You must configure the Netezza connector to perform parallel reads; by default the connector runs sequentially. A parallel read is when the data is divided into subsets of data, and then the data is concurrently read by different processing nodes. The Netezza connector supports modulus partitioning. With modulus partitioning the rows are distributed between the processing nodes by adding a modulus expression against the special Netezza column datasliceid to the WHERE clause.
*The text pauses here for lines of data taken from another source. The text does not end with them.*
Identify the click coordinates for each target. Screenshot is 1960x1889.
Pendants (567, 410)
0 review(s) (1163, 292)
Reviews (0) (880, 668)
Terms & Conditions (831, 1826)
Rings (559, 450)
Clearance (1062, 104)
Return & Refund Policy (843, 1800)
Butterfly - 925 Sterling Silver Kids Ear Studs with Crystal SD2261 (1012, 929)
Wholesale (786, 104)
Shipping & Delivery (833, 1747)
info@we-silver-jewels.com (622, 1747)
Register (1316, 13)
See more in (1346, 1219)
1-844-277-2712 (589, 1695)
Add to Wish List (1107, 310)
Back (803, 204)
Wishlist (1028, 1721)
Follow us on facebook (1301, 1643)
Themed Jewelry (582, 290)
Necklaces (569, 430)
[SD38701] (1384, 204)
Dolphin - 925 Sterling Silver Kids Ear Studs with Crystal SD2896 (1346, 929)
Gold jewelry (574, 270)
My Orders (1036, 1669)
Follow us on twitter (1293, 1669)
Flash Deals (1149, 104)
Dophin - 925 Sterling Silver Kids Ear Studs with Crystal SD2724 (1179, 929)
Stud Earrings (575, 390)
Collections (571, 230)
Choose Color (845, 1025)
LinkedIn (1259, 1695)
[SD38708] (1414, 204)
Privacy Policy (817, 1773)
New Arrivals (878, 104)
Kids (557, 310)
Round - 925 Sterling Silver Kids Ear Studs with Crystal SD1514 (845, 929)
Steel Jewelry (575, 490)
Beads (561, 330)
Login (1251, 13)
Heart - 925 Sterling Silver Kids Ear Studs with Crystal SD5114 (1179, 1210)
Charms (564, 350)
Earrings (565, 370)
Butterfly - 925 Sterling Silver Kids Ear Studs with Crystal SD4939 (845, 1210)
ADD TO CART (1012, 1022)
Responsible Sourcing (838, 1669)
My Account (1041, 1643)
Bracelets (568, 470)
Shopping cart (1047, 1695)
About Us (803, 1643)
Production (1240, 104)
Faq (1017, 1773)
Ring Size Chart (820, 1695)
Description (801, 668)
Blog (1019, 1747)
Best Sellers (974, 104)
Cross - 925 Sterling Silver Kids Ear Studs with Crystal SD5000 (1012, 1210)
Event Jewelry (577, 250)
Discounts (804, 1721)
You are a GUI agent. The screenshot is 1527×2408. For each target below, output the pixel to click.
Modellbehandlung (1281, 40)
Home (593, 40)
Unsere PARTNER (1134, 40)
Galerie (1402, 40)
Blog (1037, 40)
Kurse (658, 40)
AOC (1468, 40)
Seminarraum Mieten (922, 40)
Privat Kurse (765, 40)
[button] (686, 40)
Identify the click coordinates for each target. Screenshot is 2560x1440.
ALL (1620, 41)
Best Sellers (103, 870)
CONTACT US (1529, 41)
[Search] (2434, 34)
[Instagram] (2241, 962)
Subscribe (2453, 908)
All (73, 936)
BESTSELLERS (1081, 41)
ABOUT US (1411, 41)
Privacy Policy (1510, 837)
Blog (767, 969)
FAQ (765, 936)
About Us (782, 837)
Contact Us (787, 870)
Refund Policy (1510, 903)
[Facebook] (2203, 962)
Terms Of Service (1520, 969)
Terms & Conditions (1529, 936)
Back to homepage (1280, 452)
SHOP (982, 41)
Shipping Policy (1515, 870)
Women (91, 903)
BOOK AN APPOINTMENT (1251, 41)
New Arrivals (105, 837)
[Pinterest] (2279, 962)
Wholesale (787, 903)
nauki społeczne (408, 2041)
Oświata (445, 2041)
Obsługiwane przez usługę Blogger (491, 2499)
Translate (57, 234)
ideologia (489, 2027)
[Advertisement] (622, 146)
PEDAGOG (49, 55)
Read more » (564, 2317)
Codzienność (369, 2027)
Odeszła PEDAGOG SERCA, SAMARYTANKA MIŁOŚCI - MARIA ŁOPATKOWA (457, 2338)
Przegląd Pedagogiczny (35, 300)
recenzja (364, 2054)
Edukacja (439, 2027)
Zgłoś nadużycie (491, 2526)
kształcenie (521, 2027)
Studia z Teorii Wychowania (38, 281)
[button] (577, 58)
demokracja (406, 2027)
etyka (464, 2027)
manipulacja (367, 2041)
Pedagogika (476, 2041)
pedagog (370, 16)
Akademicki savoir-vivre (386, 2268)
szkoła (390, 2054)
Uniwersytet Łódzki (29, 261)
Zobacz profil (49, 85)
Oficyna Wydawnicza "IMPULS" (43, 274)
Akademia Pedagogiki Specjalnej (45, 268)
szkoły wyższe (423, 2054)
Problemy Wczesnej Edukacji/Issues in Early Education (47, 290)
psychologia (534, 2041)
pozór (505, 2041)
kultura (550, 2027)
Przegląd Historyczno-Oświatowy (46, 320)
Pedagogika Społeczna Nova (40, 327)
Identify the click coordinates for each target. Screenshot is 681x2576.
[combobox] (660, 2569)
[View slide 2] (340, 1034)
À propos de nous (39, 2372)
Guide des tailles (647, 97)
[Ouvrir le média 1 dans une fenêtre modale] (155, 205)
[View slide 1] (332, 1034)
For more information about the partition configuration and logical nodes, see the Parallel Job Developer's Guide.

About this task

Procedure

  1. On the job design canvas, double-click the Netezza connector icon.
  2. Select the reference link (for normal lookups only) from the Link drop-down list and then select the Lookup Type as Normal, or, select the output link that you want to configure for the parallel reads.
  3. Set Enable partitioned reads to Yes.
  4. Click OK.

Results

When this job is run, the WHERE clause in your SELECT statement is modified to return a subset of rows that are read by each processing node.

Example

If there are four processing nodes the SELECT statements in each processing node, it displays as follows:
SELECT col1, col2 FROM table WHERE mod(datasliceid,4)=0
SELECT col1, col2 FROM table WHERE mod(datasliceid,4)=1
SELECT col1, col2 FROM table WHERE mod(datasliceid,4)=2
SELECT col1, col2 FROM table WHERE mod(datasliceid,4)=3
If you use a user-defined SQL and the connector reads in parallel, it is your responsibility to ensure appropriate partitioning. To aid in that process the connector defines two place holders that are replaced with actual values at run time:
Place holder Description Value when running sequentially
[[node-count]] The total number of processing nodes. This place holder represents the level of parallelism for the Netezza connector stage and is equal to the number of processing nodes. 1
[[node-number]] The current processing node zero-based index. For example, if there are 4 processing nodes, the processing node indexes are 0,1,2,3. 0
You can use the place holders to create partitioning clauses in your SQL statements. For example:
SELECT * FROM table WHERE mod(datasliceid,[[node-count]])=[[node-number]]
[[node-count]] is replaced with the total number of processing nodes and [[node-number]] is replaced with the current processing node zero-based index.
Note: The column datasliceid is a special Netezza column specific to each table and is not automatically included in views and if needed must be explicitly added to the select list of the view query.